One peculiar difficulty of teaching applied music lessons at a college or university is that of assigning grades to students’ performances in those lessons. While evaluating a student’s playing and suggesting means of improvement is “challenging but doable,” assigning an actual letter or numerical grade to those efforts is harder. The biggest difficulty is in one decision: should I assign a grade based upon the individual student’s improvement from one lesson to the next, or should I grade the student’s work against some sort of objective standard? Before beginning I will confess that I don’t know a definitive answer to this question nor am I sure that there even is a “one size fits all” answer. Still, let us consider this little conundrum for a few moments.

Grading for Improvement

Grading in applied lessons is necessarily and notoriously subjective. One student plays for one teacher, and the grade for that lesson is ultimately based upon the teacher’s opinion regarding the student’s performance. There is also subjectivity found in the differences between students’ innate abilities, including general intelligence, pitch and rhythm perception, physical compatibility with the instrument, prior instruction, etc. The vast differences between students in these realms defy subjecting them all to a purely external standard. Some students that start out “woefully behind” can, with hard work, emerge as outstanding musicians, yet if they are judged against some arbitrary standard in their early careers they might wrongly infer (or even be told) that they don’t “measure up.” Conversely, students with lots of “natural talent” might be able to “breeze through” the earlier requirements of such a rubric and then flounder when they finally have to really practice. In short, while we hope that students will all make great strides and emerge from our studios as great players, the paths from “where they are now” to “where they need to be” are as unique as the students themselves. Even the end results will vary quite a bit, and we want it that way—who wants to listen to a bunch of musicians that all sound exactly the same?
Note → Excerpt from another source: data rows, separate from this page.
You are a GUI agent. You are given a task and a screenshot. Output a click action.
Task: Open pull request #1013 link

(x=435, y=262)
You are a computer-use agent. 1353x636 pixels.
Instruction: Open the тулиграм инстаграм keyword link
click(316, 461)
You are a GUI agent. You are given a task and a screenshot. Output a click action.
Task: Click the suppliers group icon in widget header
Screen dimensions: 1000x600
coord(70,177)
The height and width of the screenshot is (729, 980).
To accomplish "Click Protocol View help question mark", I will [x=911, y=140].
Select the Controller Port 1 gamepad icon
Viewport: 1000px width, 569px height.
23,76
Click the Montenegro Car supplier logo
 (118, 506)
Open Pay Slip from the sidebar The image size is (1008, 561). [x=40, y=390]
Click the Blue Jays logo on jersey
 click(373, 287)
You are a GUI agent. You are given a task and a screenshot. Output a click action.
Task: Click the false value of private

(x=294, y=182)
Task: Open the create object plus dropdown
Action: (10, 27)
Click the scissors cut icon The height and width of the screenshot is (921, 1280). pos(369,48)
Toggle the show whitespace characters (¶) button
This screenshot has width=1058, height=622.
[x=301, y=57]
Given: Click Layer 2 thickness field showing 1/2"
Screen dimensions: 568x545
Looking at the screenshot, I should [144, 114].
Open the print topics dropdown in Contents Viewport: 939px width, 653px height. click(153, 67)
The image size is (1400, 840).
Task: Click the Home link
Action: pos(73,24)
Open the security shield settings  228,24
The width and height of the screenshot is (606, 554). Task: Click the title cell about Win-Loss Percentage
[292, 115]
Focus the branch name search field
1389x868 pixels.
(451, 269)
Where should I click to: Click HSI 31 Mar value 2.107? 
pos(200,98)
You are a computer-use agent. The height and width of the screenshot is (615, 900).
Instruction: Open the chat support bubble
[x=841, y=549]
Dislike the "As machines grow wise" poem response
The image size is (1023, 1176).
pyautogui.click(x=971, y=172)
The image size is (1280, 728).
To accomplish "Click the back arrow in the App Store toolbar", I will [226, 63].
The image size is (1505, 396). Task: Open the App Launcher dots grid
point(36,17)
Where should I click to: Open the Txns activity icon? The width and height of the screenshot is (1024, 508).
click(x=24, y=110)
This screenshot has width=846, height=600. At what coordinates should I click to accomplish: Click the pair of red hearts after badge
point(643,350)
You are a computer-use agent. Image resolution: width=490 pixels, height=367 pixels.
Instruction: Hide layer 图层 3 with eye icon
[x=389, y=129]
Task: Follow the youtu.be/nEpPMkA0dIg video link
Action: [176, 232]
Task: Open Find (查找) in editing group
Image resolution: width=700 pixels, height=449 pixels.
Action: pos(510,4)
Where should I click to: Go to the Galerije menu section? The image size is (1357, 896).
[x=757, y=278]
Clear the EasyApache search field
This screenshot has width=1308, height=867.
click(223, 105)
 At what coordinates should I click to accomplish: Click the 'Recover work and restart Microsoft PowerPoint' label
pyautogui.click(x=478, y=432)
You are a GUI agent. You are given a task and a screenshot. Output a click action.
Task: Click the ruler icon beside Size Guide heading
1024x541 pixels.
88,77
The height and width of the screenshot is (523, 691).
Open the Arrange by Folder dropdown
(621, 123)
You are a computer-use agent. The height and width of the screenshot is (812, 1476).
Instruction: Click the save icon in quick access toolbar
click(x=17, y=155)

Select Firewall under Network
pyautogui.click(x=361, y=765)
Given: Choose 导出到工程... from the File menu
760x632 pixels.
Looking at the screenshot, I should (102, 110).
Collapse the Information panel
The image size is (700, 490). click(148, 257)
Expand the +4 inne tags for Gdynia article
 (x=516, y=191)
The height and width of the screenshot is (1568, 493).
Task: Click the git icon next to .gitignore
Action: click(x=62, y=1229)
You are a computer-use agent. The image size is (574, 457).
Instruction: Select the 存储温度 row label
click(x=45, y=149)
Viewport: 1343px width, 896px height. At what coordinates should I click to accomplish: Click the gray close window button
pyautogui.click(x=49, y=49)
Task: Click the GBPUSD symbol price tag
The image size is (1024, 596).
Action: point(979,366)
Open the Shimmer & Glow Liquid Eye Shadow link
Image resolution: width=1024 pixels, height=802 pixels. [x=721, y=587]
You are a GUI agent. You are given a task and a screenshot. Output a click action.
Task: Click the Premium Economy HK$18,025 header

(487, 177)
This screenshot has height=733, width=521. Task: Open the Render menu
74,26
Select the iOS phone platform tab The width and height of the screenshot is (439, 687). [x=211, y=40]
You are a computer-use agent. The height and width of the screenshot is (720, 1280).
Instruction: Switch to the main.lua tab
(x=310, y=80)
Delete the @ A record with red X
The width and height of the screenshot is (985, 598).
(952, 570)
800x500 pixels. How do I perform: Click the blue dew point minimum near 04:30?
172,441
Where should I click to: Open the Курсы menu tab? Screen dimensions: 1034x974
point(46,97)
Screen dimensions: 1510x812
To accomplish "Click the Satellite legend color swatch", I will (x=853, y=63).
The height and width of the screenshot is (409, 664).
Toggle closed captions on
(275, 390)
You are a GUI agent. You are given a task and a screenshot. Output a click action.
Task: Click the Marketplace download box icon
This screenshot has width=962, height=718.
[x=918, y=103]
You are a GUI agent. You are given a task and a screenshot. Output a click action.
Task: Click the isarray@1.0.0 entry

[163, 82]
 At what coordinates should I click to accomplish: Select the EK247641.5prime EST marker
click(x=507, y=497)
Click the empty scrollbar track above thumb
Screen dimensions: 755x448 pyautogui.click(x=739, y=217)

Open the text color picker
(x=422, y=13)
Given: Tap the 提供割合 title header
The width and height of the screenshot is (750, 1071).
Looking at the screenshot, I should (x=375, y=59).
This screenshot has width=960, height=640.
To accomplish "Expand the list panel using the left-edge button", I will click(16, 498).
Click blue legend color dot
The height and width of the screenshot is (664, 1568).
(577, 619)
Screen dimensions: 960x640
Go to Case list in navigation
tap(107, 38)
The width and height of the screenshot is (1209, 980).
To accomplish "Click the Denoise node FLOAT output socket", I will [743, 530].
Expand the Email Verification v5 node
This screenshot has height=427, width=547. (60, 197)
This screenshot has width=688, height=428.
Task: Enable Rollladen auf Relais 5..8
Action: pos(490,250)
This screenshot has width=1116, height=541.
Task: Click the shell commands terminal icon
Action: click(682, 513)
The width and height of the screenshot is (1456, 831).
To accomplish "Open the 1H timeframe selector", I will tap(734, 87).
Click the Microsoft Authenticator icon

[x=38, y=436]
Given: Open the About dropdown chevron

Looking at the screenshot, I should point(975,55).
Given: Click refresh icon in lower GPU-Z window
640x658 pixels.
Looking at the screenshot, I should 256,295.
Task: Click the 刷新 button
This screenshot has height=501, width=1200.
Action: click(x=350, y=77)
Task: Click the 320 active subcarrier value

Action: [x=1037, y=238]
All of these considerations can be cited in support of the “grading for improvement” approach, assigning a grade based upon the individual student’s improvement from week to week and semester to semester, rather than judging the student according to some external standard.

Grading Against a Standard

And yet, one can easily see the failings of such a system, as well. Regardless of how much a student improves, there is still a certain level of competency that a student must achieve in order to succeed as a musician. Even future school music teachers must develop a certain level of musicianship in their primary performance areas before they will be able to competently teach and lead ensembles. The music business is (and always has been) incredibly competitive, and students are done a disservice if they are assigned “A’s for effort” week after week while never being challenged—or even admonished—to reach for higher qualities of performance. Whether a formal rubric is used or students are simply exposed to examples of superior performances by great musicians, students must be made aware that there are standards (however informal) that those that will “make it” in this business must meet if they expect to be successful. Indeed, our students must be challenged to exceed the skill of even their “heroes,” because the definition of “good enough” is continually being revised upward. It is not an understatement to say that “good enough” can never be achieved, because it does not exist.

How Then Shall We Grade?

So, shall we grade for improvement or grade against a standard? The only answer I can give is “Yes.” In the absence of an objective standard of some kind, we risk contributing to the endemic problem in our society of building up students’ “self-esteem” while their performance remains subpar. At the same time, that objective standard must not be used as a bludgeon that so discourages “capable but a little behind” students that can, with hard work and quality instruction, do great things.

How do these considerations interact when determining each student’s grade? I don’t know. In practice, I suppose it is different for each student. As long as we somehow acknowledge and reward improvement while continually exhorting students to greater improvement, I like to think we’re on the right track.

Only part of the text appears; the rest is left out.